The young man has expressed his discontent over the current deteriorating situation in Idlib city and countryside in light of the tight siege imposed by Hayyaat Tahrir Al-Sham (HTS), saying, “HTS crossings prevents the access of many types of vegetables and basic products brought in from the northern countryside of Aleppo, which resulted in the increase of their prices. One example, among many, is tomatoes whose price has been risen to ten TL. All residents have started to feel fed up with the recent situation. Relevant authorities have to take an action and work on solving these crises.”

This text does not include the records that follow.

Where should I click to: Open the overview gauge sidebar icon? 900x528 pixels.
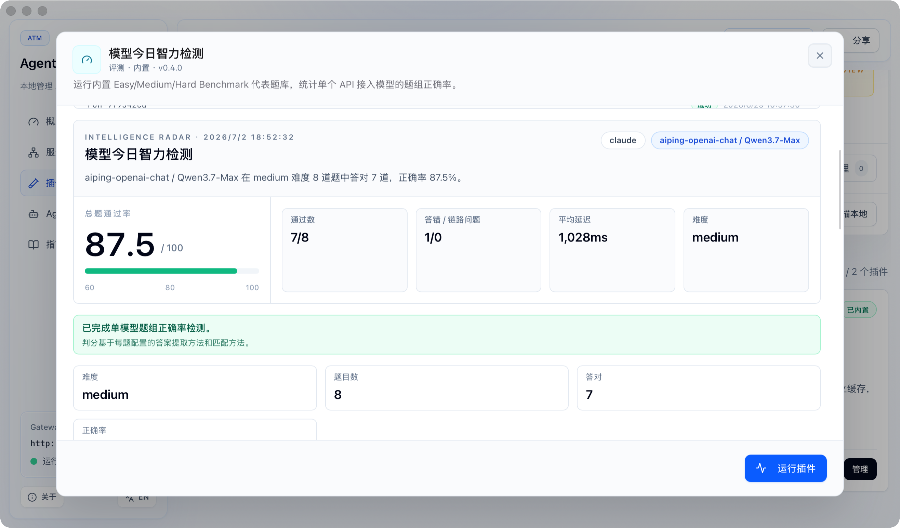(34, 122)
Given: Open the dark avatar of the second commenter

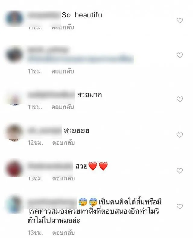Looking at the screenshot, I should (14, 55).
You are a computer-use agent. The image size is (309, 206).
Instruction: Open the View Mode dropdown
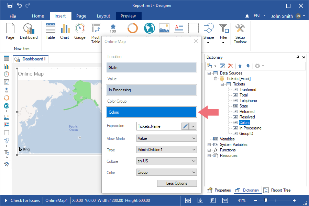(167, 139)
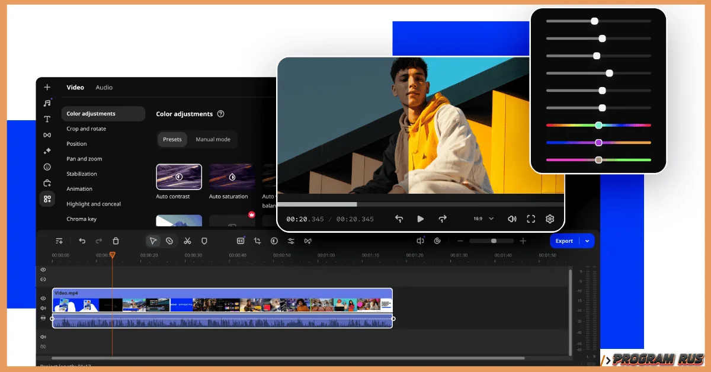
Task: Select the crop icon in the timeline toolbar
Action: point(257,240)
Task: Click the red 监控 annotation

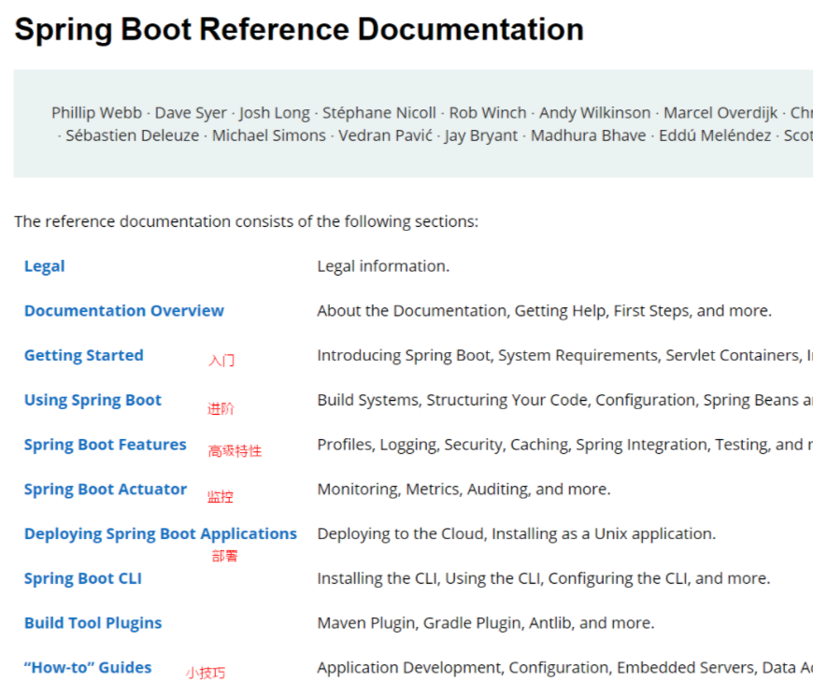Action: pyautogui.click(x=221, y=497)
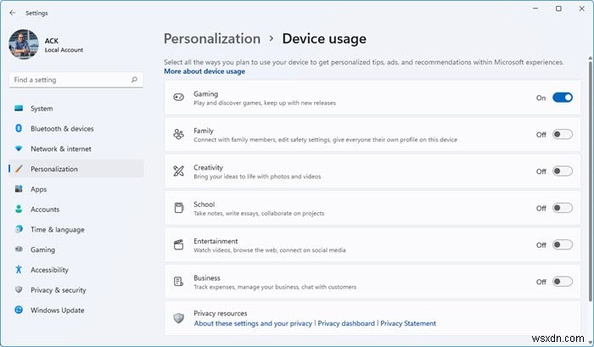This screenshot has height=347, width=594.
Task: Enable the Family toggle switch
Action: click(x=563, y=134)
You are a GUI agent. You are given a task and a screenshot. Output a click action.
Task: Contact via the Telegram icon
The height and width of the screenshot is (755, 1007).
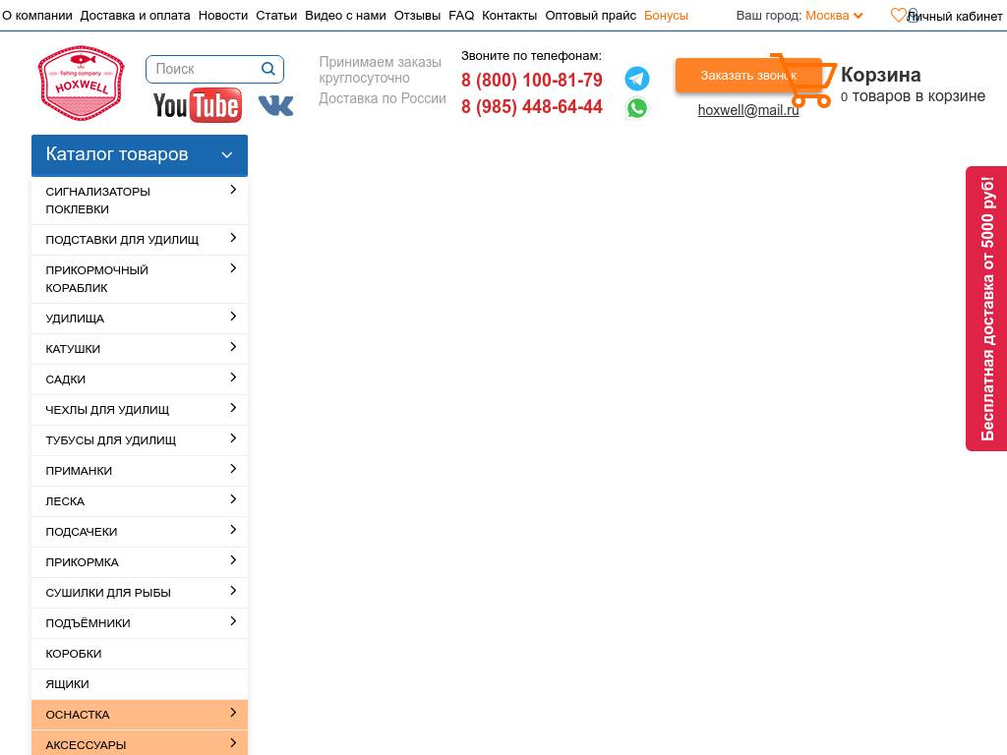coord(637,79)
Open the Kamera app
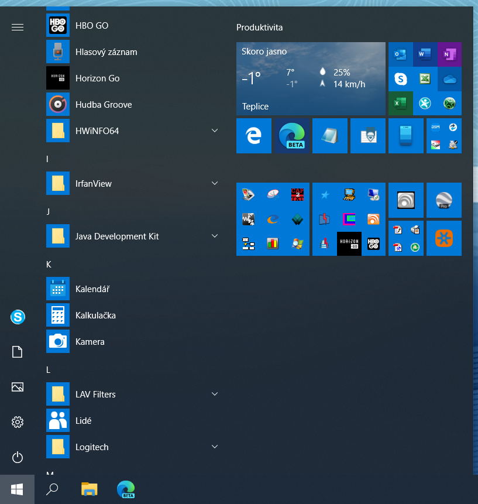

It is worth noting that successive living crises have been hitting the residents of Idlib city and countryside in light of the predominance and monopoly by Hayyaat Tahrir Al-Sham and its executive arm, the “Salvation Government,” on all vital sectors, as well as controlling prices and border crossings and imposing levies and taxes. In addition, HTS authorities neither cares about improving services and facilities nor provides decent standards of living for civilians; this, in turn, has led to the spread of many negative phenomena, such as unemployment, poverty, begging and increasing suicide cases. Meanwhile, authorities attach considerable importance to projects which many residents see them “unimportant,” such as rehabilitation of parks and roundabouts and establishing shopping malls, where the region’s authorities spend tens of thousands of USD on these projects.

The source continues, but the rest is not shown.